Friday, January 29, 2016

Gaja Wine

I was interested to learn more on Gaja Wine after the colorful story in Prof. Hannan's reading and the discussion in class.  Prof. Hannan's book went into some depth about Angelo Gaja's pivotal role in advent of modernization in the Piemonte region, including reducing bunches per plant, introducing the Bordeaux barrique to improve color and remove unpleasant aspects from the botti, making the wine less overwhelmingly tannic, and pioneering the promulgation of single-cru wines.  While less social perhaps than Elio Altare, he also had a great influence in the region and beyond.

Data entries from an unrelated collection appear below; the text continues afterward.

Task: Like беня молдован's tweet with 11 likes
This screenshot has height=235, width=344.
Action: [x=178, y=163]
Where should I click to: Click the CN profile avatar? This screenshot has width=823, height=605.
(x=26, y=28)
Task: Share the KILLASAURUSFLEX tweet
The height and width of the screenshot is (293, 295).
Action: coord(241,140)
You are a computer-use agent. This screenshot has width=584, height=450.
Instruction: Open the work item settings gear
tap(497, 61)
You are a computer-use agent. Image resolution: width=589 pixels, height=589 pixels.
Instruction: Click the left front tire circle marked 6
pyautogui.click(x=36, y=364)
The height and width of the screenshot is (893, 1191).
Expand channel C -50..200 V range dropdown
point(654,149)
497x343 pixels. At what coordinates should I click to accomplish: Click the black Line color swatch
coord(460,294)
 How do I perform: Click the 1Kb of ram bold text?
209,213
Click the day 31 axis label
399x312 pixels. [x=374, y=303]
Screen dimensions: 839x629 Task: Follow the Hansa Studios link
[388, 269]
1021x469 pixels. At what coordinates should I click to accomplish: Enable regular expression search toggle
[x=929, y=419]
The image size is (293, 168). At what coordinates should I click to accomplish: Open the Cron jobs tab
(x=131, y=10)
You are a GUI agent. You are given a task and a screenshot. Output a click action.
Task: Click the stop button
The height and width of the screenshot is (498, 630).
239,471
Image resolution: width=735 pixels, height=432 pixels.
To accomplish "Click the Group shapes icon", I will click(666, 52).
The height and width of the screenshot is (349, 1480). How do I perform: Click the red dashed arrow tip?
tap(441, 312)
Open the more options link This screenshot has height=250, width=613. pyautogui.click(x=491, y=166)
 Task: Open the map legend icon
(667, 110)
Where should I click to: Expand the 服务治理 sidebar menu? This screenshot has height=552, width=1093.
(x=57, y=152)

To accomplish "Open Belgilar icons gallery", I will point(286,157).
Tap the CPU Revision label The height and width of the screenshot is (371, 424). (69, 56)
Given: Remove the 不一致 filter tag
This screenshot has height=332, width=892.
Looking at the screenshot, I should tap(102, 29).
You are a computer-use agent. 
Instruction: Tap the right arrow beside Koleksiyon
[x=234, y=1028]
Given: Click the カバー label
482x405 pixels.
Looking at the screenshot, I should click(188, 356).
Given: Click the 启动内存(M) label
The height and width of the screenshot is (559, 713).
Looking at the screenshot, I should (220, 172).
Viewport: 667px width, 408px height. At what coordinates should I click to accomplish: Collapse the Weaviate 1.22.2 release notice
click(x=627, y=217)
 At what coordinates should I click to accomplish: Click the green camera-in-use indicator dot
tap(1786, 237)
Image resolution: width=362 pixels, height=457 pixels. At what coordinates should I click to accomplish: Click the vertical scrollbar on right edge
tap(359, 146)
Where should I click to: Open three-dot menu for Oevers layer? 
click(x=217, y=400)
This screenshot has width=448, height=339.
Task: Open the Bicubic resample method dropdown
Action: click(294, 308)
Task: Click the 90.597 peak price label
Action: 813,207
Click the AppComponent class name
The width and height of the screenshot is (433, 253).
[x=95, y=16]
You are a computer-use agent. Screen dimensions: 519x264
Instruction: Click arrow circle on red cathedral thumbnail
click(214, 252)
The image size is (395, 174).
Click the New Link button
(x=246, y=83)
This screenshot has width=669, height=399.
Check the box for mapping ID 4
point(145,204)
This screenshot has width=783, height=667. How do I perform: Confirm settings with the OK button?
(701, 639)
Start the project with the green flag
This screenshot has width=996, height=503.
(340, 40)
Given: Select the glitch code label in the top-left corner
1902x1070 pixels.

I think it's particularly impressive to see this level of vitality an entire century after the winery was founded.  One issue that comes up in family business is a certain attachment to tradition that makes innovation harder, but the intense rupture wrought after multiple generations here is a testament that sometimes the apple can fall pretty far from the tree (or grape from the vine, perhaps).  Also of particular interest considering our discussion of super-Tuscans today, Gaja acquired properties in Tuscany in the 1990s (in Bolgheri and Montalcino, see http://terlatowines.com/brands/italy/gaja) and now makes a greater amount of wine in Tuscany than in Piemonte.

Piemonte is a region near the border with France and Switzerland, and the collision of nationalities is reflected in the Gaja family -- the family name is Spanish, and original proprietor Giovanni Gaja's (apparently of French extraction) wife Clothilde Rey was seen as a key force pushing the family towards the level of quality that set it apart (http://www.wine-searcher.com/m/2014/10/10-things-every-wine-lover-should-know-about-gaja).  I think in an era where it really was challenging to travel too far, being close to France helped in Angelo's discovery and incorporation of French quality standards, including the use of the barrique.

Notably, Angelo ended up hiring an enologist to concentrate on the winemaking while he focused on sales, marketing, and acquisitions.  Though Angelo had clearly taken an active stance in the winemaking process against his father Giovanni, in the use of barriques but also around the planting of French grapes in the precious Italian soil.  While in the family and in the popular imagination he is known as a key modernizer, he did actually oppose some modern techniques such as shorter maceration periods

Today Gaja appears to command an impressive reputation at some truly high-end destinations in the US, a testament to its enduring reach another couple generations on.  Two of the highest-rated restaurants in the Bay Area clearly appreciate this high-end Italian offering: The French Laundry carries thirteen Gaja offerings in its selection, ranging from $175 to as high as $1,600.  The Restaurant at Meadowood carries one Gaja (and a Grappa).  Both of these restaurants are rated as two of the best in the entire country.  Quality is of paramount importance, and Gaja has been known to declassify vintages that fell below standards.

Though the most priceless bit I learned about Signore Gaja pertains to another character in a recent class, Mr. Robert Mondavi, and the ongoing tension between New World and Old World.  Angelo almost completed a joint venture with Mondavi, but backed out with this quip: it would be "like a mosquito having sex with an elephant: very dangerous and not much fun."